Text to read:
##########

LED Blink: Hello World

How’s the lad?

Introduction

For decades, software developers have started their journey in a new programming language by writing a simple "Hello, World!" application. In the world of electronics and physical computing, the equivalent tradition is even more visual: making an LED blink.

While it may seem like a simple exercise, blinking an LED introduces some of the most fundamental concepts in embedded development. It demonstrates how software can interact with the physical world by controlling electronic components through the Raspberry Pi's GPIO (General Purpose Input/Output) pins.

For Java developers, this is where Pi4J shines. Pi4J provides a modern and intuitive API that allows Java applications to communicate directly with Raspberry Pi hardware, making it possible to build IoT, automation, robotics, and monitoring projects without leaving the Java ecosystem.

In this tutorial, we'll build our first Pi4J application and use it to control an LED connected to a Raspberry Pi. Along the way, you'll learn the basics of GPIO programming, understand how digital outputs work, and see how straightforward hardware control can be when using Java.

##########

In the LED blink tutorial introduction, what is the electronics and physical computing equivalent of writing a "Hello, World!" application?

##########

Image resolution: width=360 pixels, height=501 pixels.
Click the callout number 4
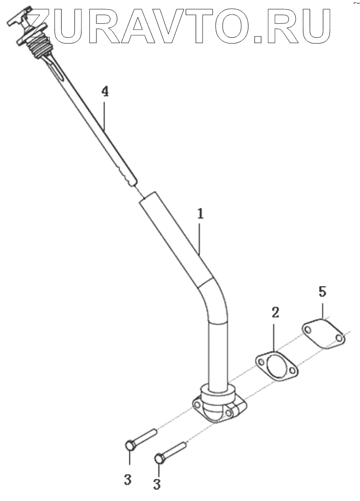click(105, 92)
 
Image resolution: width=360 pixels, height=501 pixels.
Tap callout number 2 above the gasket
click(275, 312)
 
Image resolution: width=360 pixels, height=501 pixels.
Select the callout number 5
click(323, 291)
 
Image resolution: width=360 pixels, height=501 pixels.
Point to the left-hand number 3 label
click(128, 480)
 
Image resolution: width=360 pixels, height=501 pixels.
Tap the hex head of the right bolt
click(160, 458)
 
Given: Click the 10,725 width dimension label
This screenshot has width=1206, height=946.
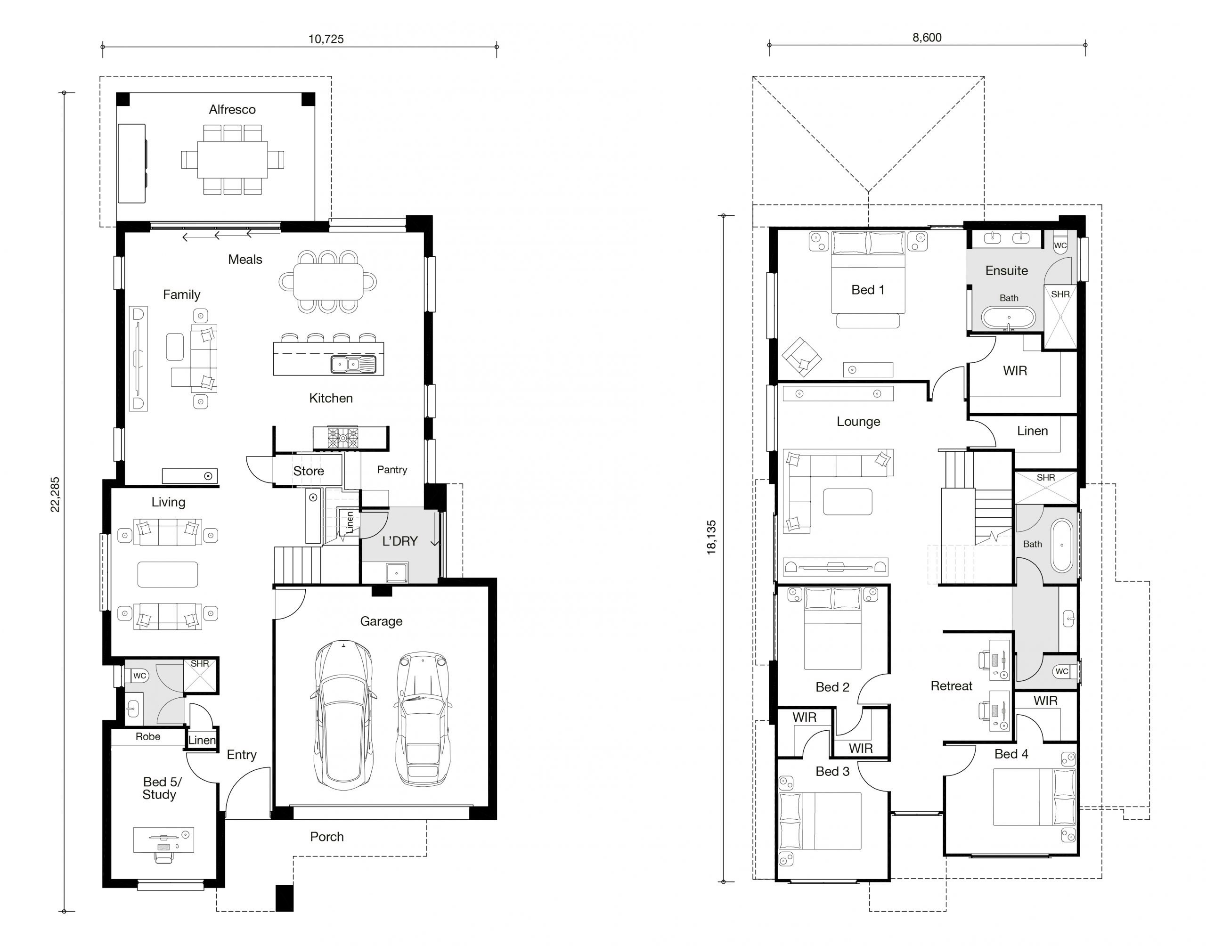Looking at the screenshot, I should [x=326, y=39].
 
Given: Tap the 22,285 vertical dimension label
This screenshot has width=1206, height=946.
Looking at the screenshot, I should [x=56, y=495].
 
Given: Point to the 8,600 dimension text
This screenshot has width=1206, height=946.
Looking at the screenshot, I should [x=927, y=38].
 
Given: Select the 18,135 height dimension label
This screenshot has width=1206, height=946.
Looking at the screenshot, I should [x=711, y=537].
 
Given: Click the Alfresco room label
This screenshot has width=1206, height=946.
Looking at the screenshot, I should [x=232, y=110].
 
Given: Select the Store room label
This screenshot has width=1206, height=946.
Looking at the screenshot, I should [x=309, y=471].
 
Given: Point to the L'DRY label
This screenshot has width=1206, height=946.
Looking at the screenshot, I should [x=400, y=541].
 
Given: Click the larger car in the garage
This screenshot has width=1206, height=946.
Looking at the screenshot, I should [x=343, y=715].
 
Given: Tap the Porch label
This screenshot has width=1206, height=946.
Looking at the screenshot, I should [x=326, y=837].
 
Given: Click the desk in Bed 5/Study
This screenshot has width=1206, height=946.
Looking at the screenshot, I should [x=163, y=839].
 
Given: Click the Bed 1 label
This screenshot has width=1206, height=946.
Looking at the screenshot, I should [x=868, y=290].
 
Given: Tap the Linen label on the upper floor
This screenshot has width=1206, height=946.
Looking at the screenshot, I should [x=1032, y=431].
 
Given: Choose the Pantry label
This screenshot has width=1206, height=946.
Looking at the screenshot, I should [x=392, y=470].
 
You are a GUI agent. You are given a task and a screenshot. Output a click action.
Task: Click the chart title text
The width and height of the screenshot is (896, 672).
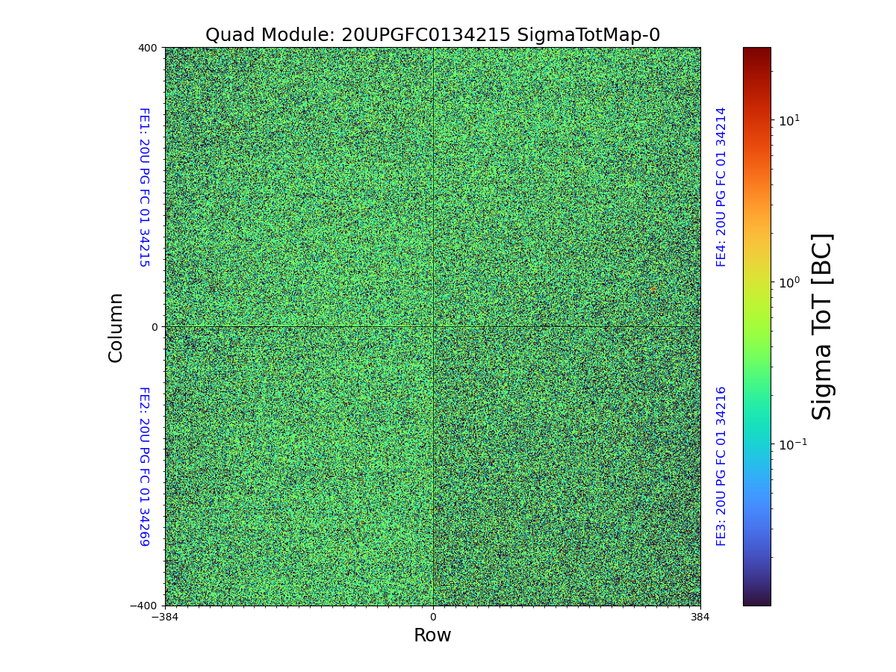[x=432, y=35]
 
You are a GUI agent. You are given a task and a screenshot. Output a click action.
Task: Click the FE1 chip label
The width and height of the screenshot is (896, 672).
[x=144, y=187]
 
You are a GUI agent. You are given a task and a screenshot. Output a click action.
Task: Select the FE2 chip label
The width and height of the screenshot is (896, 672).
[x=144, y=466]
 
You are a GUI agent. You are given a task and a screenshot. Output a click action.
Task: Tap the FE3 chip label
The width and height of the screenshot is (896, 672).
[x=721, y=466]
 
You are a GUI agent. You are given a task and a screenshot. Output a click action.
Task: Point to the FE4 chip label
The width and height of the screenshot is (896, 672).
[x=721, y=187]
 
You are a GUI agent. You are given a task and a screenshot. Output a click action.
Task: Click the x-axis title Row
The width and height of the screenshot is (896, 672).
[x=432, y=635]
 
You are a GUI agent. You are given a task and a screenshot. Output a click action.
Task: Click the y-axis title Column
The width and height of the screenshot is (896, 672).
[x=116, y=327]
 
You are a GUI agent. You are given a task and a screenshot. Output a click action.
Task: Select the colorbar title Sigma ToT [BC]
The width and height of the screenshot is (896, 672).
[x=822, y=326]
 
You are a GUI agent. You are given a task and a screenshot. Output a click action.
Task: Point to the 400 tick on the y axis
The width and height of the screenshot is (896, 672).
[x=148, y=48]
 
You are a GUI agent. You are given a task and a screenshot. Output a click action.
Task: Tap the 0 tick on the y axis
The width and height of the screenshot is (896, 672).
[x=155, y=327]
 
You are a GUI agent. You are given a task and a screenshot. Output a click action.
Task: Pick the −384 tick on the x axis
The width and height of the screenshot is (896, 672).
[x=165, y=617]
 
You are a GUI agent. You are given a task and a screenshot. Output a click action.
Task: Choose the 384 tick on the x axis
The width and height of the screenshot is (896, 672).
[x=700, y=617]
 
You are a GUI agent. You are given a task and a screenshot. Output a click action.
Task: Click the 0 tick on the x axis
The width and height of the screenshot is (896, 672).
[x=432, y=617]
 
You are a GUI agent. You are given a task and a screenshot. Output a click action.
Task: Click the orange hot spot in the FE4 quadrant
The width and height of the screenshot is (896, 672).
[x=653, y=290]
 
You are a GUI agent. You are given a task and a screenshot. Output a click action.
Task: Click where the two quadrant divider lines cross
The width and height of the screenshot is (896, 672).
[x=432, y=327]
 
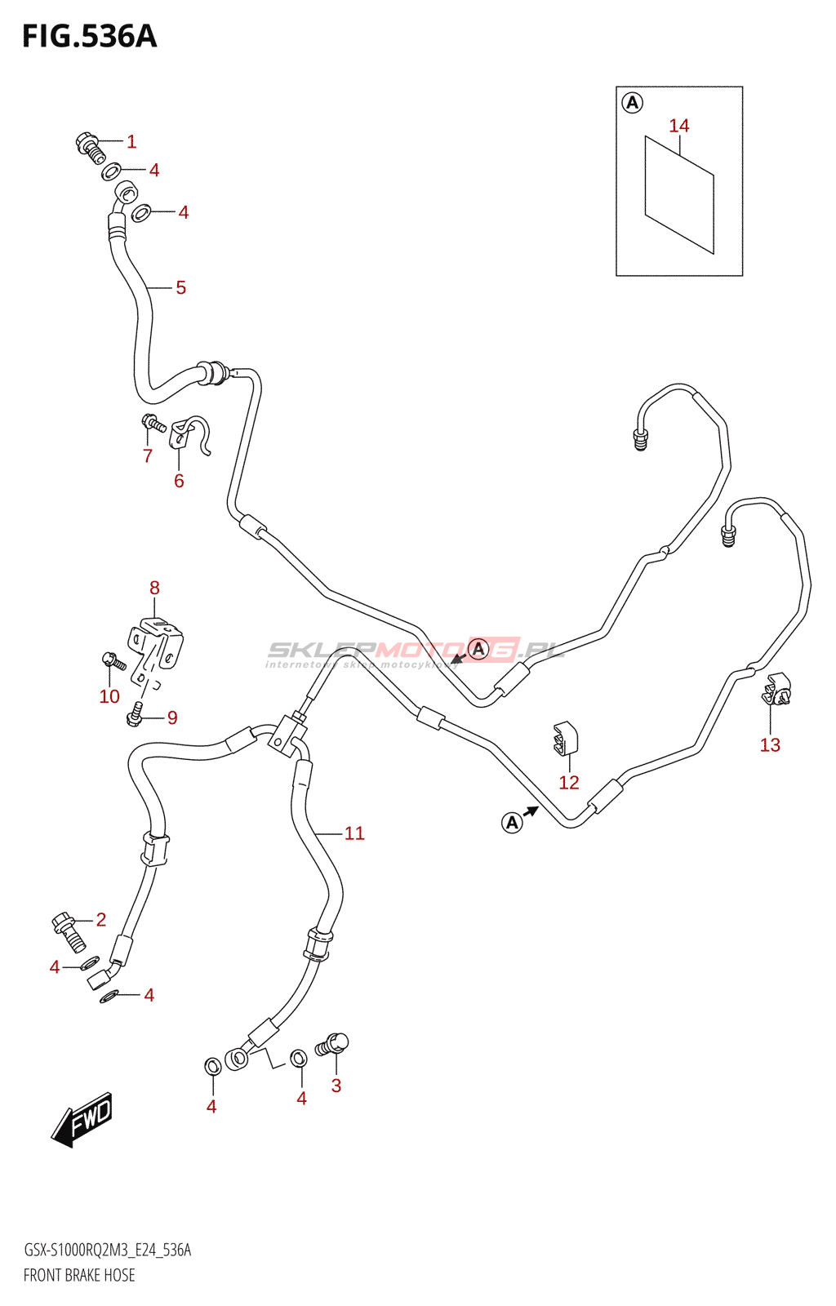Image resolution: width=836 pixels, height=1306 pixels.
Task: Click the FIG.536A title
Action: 89,37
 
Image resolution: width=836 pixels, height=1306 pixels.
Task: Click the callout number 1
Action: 131,142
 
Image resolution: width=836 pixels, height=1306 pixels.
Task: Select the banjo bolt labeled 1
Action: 90,146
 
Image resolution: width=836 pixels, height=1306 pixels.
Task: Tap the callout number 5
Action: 180,288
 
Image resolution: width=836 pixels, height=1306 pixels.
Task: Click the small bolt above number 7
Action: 153,423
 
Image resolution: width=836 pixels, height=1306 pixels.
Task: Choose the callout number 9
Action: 172,718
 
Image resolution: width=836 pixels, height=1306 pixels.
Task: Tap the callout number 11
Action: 354,833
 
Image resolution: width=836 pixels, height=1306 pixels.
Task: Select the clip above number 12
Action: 565,738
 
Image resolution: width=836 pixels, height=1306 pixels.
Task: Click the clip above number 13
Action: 776,690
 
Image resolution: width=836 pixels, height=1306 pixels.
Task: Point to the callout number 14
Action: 678,126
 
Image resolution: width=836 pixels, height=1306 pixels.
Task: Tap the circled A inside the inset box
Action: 632,103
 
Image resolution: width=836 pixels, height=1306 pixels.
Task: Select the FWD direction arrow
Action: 82,1119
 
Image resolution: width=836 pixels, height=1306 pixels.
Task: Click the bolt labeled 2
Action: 69,931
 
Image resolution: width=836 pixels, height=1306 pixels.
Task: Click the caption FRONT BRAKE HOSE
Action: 79,1275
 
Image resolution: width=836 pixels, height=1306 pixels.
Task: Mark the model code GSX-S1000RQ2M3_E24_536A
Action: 107,1250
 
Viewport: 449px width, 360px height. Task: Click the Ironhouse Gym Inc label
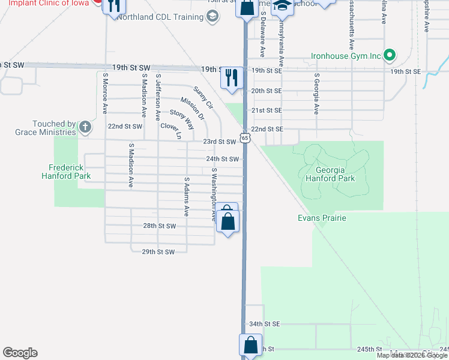346,56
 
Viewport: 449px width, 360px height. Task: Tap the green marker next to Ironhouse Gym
389,56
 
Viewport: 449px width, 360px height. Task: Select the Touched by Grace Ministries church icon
85,127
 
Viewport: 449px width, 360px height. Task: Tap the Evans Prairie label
322,218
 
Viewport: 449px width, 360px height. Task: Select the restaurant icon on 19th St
231,77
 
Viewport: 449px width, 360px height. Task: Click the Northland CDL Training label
160,17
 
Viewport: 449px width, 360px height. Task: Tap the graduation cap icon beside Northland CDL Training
212,17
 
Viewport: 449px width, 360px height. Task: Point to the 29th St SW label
158,252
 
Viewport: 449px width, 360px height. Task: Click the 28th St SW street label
159,226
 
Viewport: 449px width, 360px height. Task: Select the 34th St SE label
265,324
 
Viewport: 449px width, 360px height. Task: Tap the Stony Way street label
182,119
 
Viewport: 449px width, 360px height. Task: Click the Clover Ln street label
170,131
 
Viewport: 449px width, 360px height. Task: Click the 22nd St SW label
125,127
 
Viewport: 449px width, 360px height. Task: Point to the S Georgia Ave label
316,94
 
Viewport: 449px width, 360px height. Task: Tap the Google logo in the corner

##########

Response to the task:
Making an LED blink.